* **Task objective**
Transcribe the entries below without alteration.

= = = = =

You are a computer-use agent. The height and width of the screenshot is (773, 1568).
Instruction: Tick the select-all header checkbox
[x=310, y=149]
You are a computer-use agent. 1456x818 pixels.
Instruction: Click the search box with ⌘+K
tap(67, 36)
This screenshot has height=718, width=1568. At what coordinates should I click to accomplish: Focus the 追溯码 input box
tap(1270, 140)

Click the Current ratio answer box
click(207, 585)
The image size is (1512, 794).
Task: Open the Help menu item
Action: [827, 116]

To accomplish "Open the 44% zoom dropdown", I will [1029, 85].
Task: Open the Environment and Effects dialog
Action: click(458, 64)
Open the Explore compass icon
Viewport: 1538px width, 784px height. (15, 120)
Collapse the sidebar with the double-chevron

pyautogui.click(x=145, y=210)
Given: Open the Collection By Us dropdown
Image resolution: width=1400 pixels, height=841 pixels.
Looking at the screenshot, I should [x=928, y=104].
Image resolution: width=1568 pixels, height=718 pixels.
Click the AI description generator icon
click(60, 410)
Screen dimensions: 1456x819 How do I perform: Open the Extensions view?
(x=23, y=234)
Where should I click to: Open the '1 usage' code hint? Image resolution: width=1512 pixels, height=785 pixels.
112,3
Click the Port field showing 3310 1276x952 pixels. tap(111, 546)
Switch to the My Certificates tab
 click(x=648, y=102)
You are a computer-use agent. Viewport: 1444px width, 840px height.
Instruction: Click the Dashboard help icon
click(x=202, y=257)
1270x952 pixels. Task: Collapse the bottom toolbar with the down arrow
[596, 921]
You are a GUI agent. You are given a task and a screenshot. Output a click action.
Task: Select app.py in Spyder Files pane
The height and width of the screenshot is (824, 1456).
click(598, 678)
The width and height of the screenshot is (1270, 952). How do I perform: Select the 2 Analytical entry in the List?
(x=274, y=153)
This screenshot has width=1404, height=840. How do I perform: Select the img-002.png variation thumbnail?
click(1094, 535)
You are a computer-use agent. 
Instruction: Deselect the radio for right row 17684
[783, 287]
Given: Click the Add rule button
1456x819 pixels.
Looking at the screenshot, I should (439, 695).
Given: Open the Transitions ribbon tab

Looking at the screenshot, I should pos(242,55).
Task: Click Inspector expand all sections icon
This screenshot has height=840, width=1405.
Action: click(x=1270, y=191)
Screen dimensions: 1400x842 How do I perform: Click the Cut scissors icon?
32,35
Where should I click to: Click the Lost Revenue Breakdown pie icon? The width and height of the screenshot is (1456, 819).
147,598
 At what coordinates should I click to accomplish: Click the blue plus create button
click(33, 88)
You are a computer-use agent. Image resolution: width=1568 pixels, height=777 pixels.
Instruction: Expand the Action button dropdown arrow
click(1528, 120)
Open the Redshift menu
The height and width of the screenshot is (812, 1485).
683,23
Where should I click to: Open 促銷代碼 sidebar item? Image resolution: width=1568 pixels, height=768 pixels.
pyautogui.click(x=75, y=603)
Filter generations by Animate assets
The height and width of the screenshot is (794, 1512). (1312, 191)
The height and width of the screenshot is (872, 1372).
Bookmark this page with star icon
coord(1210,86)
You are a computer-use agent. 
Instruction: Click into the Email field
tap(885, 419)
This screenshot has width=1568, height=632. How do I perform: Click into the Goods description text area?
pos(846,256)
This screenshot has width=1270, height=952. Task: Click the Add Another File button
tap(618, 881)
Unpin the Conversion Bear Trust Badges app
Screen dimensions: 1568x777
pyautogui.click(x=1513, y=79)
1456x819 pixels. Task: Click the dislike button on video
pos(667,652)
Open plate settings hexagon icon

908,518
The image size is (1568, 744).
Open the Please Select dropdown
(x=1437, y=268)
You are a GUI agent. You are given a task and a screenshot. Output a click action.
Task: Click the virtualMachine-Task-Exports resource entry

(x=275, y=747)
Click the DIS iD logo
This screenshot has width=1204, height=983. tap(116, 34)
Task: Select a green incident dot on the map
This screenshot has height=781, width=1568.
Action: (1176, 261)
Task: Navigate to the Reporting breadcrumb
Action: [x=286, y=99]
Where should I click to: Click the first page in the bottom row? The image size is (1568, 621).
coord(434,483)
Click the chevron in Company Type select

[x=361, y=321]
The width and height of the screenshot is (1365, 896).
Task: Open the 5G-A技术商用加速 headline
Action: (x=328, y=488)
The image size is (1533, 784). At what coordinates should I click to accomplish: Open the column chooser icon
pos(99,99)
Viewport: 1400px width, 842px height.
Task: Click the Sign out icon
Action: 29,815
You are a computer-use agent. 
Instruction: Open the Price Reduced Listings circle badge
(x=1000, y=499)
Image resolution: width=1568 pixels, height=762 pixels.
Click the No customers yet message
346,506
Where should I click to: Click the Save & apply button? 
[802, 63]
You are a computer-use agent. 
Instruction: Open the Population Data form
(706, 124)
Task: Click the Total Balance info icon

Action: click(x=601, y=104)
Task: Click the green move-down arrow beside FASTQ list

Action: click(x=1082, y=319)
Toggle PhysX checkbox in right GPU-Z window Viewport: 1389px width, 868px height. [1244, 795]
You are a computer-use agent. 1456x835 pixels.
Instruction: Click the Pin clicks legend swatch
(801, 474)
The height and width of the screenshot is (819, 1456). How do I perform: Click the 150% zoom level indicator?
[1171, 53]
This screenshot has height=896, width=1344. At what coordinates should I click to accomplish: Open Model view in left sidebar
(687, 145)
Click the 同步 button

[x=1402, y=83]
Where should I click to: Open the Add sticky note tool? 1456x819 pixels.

= = = = =

* **Result**
You are a computer-use agent. The height and width of the screenshot is (773, 1568).
Instruction: Tick the select-all header checkbox
[x=310, y=149]
You are a computer-use agent. 1456x818 pixels.
Instruction: Click the search box with ⌘+K
tap(67, 36)
This screenshot has height=718, width=1568. At what coordinates should I click to accomplish: Focus the 追溯码 input box
tap(1270, 140)

Click the Current ratio answer box
click(207, 585)
The image size is (1512, 794).
Task: Open the Help menu item
Action: [827, 116]

To accomplish "Open the 44% zoom dropdown", I will [1029, 85].
Task: Open the Environment and Effects dialog
Action: click(458, 64)
Open the Explore compass icon
Viewport: 1538px width, 784px height. (15, 120)
Collapse the sidebar with the double-chevron

pyautogui.click(x=145, y=210)
Given: Open the Collection By Us dropdown
Image resolution: width=1400 pixels, height=841 pixels.
Looking at the screenshot, I should [x=928, y=104].
Image resolution: width=1568 pixels, height=718 pixels.
Click the AI description generator icon
click(60, 410)
Screen dimensions: 1456x819 How do I perform: Open the Extensions view?
(x=23, y=234)
Where should I click to: Open the '1 usage' code hint? Image resolution: width=1512 pixels, height=785 pixels.
112,3
Click the Port field showing 3310 1276x952 pixels. tap(111, 546)
Switch to the My Certificates tab
 click(x=648, y=102)
You are a computer-use agent. Viewport: 1444px width, 840px height.
Instruction: Click the Dashboard help icon
click(x=202, y=257)
1270x952 pixels. Task: Collapse the bottom toolbar with the down arrow
[596, 921]
You are a GUI agent. You are given a task and a screenshot. Output a click action.
Task: Select app.py in Spyder Files pane
The height and width of the screenshot is (824, 1456).
click(598, 678)
The width and height of the screenshot is (1270, 952). How do I perform: Select the 2 Analytical entry in the List?
(x=274, y=153)
This screenshot has width=1404, height=840. How do I perform: Select the img-002.png variation thumbnail?
click(1094, 535)
You are a computer-use agent. 
Instruction: Deselect the radio for right row 17684
[783, 287]
Given: Click the Add rule button
1456x819 pixels.
Looking at the screenshot, I should (439, 695).
Given: Open the Transitions ribbon tab

Looking at the screenshot, I should pos(242,55).
Task: Click Inspector expand all sections icon
This screenshot has height=840, width=1405.
Action: click(x=1270, y=191)
Screen dimensions: 1400x842 How do I perform: Click the Cut scissors icon?
32,35
Where should I click to: Click the Lost Revenue Breakdown pie icon? The width and height of the screenshot is (1456, 819).
147,598
 At what coordinates should I click to accomplish: Click the blue plus create button
click(33, 88)
You are a computer-use agent. Image resolution: width=1568 pixels, height=777 pixels.
Instruction: Expand the Action button dropdown arrow
click(1528, 120)
Open the Redshift menu
The height and width of the screenshot is (812, 1485).
683,23
Where should I click to: Open 促銷代碼 sidebar item? Image resolution: width=1568 pixels, height=768 pixels.
pyautogui.click(x=75, y=603)
Filter generations by Animate assets
The height and width of the screenshot is (794, 1512). (1312, 191)
The height and width of the screenshot is (872, 1372).
Bookmark this page with star icon
coord(1210,86)
You are a computer-use agent. 
Instruction: Click into the Email field
tap(885, 419)
This screenshot has width=1568, height=632. How do I perform: Click into the Goods description text area?
pos(846,256)
This screenshot has width=1270, height=952. Task: Click the Add Another File button
tap(618, 881)
Unpin the Conversion Bear Trust Badges app
Screen dimensions: 1568x777
pyautogui.click(x=1513, y=79)
1456x819 pixels. Task: Click the dislike button on video
pos(667,652)
Open plate settings hexagon icon

908,518
The image size is (1568, 744).
Open the Please Select dropdown
(x=1437, y=268)
You are a GUI agent. You are given a task and a screenshot. Output a click action.
Task: Click the virtualMachine-Task-Exports resource entry

(x=275, y=747)
Click the DIS iD logo
This screenshot has width=1204, height=983. tap(116, 34)
Task: Select a green incident dot on the map
This screenshot has height=781, width=1568.
Action: (1176, 261)
Task: Navigate to the Reporting breadcrumb
Action: [x=286, y=99]
Where should I click to: Click the first page in the bottom row? The image size is (1568, 621).
coord(434,483)
Click the chevron in Company Type select

[x=361, y=321]
The width and height of the screenshot is (1365, 896).
Task: Open the 5G-A技术商用加速 headline
Action: (x=328, y=488)
The image size is (1533, 784). At what coordinates should I click to accomplish: Open the column chooser icon
pos(99,99)
Viewport: 1400px width, 842px height.
Task: Click the Sign out icon
Action: 29,815
You are a computer-use agent. 
Instruction: Open the Price Reduced Listings circle badge
(x=1000, y=499)
Image resolution: width=1568 pixels, height=762 pixels.
Click the No customers yet message
346,506
Where should I click to: Click the Save & apply button? 
[802, 63]
You are a computer-use agent. 
Instruction: Open the Population Data form
(706, 124)
Task: Click the Total Balance info icon

Action: click(x=601, y=104)
Task: Click the green move-down arrow beside FASTQ list

Action: click(x=1082, y=319)
Toggle PhysX checkbox in right GPU-Z window Viewport: 1389px width, 868px height. [1244, 795]
You are a computer-use agent. 1456x835 pixels.
Instruction: Click the Pin clicks legend swatch
(801, 474)
The height and width of the screenshot is (819, 1456). How do I perform: Click the 150% zoom level indicator?
[1171, 53]
This screenshot has height=896, width=1344. At what coordinates should I click to accomplish: Open Model view in left sidebar
(687, 145)
Click the 同步 button

[x=1402, y=83]
Where should I click to: Open the Add sticky note tool? 1456x819 pixels.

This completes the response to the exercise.